No se si gusta esto de que ponga una banda sonora al post… pronunciaos en los coments, malditos! Banda sonora para hoy: Trapos Sucios de Fito y Fitipaldis.
En este nuevo capítulo vamos a arrojar luz sobre uno de los temas más cotidianos y engorrosos de la vida del viajero: la gestión de la ropa, y más concretamente de la ropa sucia.
Antes de empezar os cuento que lo de la ropa es posiblemente la peor parte del viaje y os aviso también que este post no es muy recomendable para mentes demasiado escrupulosas.

Bien, como sabeis, no viajo con mi señora abuela a cuestas y soy yo el único responsable de la higiene de mi ropa, así que, junto con mi compañero Ignacio Casasnovas desarrollamos una serie de técnicas revolucionarias de lavado de ropa que paso a detallaros:
- Lavado por colgamiento: era una de las técnicas favoritas en el caluroso Brasil. Consiste en colgar toda la ropa sucia por toda la habitación: colgadores, armarios, sillas, mesas, camas, etc. A la mañana siguiente la ropa estará milagrosamente limpia y lista para ser usada.

- Lavado por colgamiento mejorado: como su nombre indica es similar a la anterior pero con la introducción una sustanciosa mejora: el ventilador. Si el ventilador apunta directamente a la ropa sucia los resultados son muchísimo mejores, mejorándose incluso el tiempo de lavado.
- Lavado por colgamiento ultramejorado: la misma técnica anterior pero colgando la ropa en las aspas del ventilador de techo. No apta para personas que se mareen con facilidad ya que puede producir desvaríos severos intentarse quedar dormido viendo los calzoncillos del señor Casas dando vueltas a toda velocidad encima de tu cabeza.
- Lavado por rotación: es una de las técnicas que más efectiva se ha mostrado. Consiste en la rotación de amigos. Si eres capaz de cambiar de amigos cada día, no hace falta que te cambies de ropa, siempre será el primer día que alguien te la ve… porque no olvidemos que la ropa es para eso, para que la vean los demás. Lo malo de esta elaborada y social técnica es que no pasa la prueba de las fotos, pues al final sales en todas las fotos con lo mismo, y parece que tu viaje de un mes lo hayas hecho en un solo día.

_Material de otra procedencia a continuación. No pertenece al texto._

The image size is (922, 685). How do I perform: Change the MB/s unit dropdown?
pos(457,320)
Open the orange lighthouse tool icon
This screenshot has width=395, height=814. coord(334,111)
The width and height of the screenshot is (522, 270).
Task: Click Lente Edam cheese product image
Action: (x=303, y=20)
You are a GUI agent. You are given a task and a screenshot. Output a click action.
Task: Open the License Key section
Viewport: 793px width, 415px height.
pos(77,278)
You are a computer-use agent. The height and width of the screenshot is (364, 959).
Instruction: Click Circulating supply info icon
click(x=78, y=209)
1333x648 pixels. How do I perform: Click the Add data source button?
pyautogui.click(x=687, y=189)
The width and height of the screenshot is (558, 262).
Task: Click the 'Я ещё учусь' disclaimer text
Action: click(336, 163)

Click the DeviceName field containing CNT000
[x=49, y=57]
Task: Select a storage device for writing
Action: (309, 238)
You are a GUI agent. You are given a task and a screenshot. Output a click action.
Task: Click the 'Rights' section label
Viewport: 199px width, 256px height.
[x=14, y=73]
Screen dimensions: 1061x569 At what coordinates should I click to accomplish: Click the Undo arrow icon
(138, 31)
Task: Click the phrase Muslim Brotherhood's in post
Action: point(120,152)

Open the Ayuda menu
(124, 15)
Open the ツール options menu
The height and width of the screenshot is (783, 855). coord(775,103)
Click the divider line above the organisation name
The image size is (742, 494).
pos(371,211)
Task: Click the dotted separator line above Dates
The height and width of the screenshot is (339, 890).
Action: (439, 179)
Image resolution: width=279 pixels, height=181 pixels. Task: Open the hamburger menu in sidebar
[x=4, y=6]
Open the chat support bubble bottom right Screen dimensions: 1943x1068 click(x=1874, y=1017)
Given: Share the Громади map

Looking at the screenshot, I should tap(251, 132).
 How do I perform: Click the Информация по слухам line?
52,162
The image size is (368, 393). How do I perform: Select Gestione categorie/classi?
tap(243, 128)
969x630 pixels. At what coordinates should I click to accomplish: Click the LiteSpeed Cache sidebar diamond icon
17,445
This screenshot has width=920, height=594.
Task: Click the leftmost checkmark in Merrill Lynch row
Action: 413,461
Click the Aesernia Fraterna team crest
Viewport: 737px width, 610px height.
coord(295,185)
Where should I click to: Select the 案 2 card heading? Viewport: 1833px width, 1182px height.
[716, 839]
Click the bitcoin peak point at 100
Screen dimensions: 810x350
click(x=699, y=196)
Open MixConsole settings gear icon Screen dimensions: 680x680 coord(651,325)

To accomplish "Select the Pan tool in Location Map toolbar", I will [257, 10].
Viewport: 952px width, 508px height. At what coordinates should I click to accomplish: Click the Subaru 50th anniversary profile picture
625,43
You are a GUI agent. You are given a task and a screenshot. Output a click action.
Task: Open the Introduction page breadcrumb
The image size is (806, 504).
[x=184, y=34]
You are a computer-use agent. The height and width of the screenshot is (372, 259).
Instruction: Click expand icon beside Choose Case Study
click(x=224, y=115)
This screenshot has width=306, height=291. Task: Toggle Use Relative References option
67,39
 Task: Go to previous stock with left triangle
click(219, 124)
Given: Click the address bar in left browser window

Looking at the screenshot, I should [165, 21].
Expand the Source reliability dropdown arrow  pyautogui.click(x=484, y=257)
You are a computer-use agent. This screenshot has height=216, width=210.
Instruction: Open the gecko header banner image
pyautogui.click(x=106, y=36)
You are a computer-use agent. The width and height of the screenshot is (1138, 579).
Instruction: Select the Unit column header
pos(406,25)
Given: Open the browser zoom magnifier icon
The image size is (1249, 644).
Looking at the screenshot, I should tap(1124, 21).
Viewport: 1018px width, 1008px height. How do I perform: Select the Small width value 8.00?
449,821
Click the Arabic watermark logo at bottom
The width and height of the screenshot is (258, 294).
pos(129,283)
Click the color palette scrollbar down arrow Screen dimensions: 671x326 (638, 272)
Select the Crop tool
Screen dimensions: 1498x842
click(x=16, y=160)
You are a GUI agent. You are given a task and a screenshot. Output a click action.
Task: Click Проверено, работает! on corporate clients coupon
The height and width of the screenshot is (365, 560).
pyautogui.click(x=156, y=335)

- Lavado por desaguado: una de las técnicas más laboriosas. Antes de ducharte, debes extender toda la ropa por el suelo de la ducha. Posteriormente, te duchas con normalidad: champú y jabón. Cuando acabes de ducharte tu ropa estará perfectamente limpia y solamente será necesario escurrirla y tenderla.
- Lavado chino: no se sabe muy bien porqué pero todas las lavanderías están regentadas por ciudadanos de la República Popular de la China. Esta técnica consiste en negociar con el chino de turno el precio, la cantidad de ropa y sobretodo negociar las manchas a sacar. A algunas hay que renunciar directamente, ya que el chino suele decir: «muy susio amigo, imposible quital mancha, no quital mancha, mancha muy glande«.
- Lavado por ausencia: solo válido para terrenos cálidos. Consiste en ir siempre sin camiseta. El objetivo de esta técnica no es no pasar calor ni marcar músculos, el objetivo único es no manchar.

- Lavado por empaquetado: es una técnica muy sencilla consistente en meter la ropa sucia al fondo de la mochila. Al cabo de algunas semanas al volverla a sacar, la ropa estará completamente limpia, eso sí, un poco arrugada. En próximas entregas hablaremos sobre novedosas técnicas de planchado.
Avisamos a los fabricantes de lavadoras y de detergentes que todas estas técnicas están patentadas y que pondremos en manos de nuestros abogados cualquier intento de plagio o copia. Avisados quedan.
Tengo que advertiros que os podeis ahorrar todos los apelativos que se refieran a nosotros como personas sucias, guarras o carentes de higiene. Por dos motivos: por un lado, porque antes de criticar, deberíais probar las nuevas técnicas. Por el otro, porque me gustaría veros en la misma situación, a ver como la solucionabais…
Ya lo dice el sabio refranero español… Los trapos sucios, hay que lavarlos en casa.
Amigos, ustedes que pueden, disfruten de su suavizante favorito.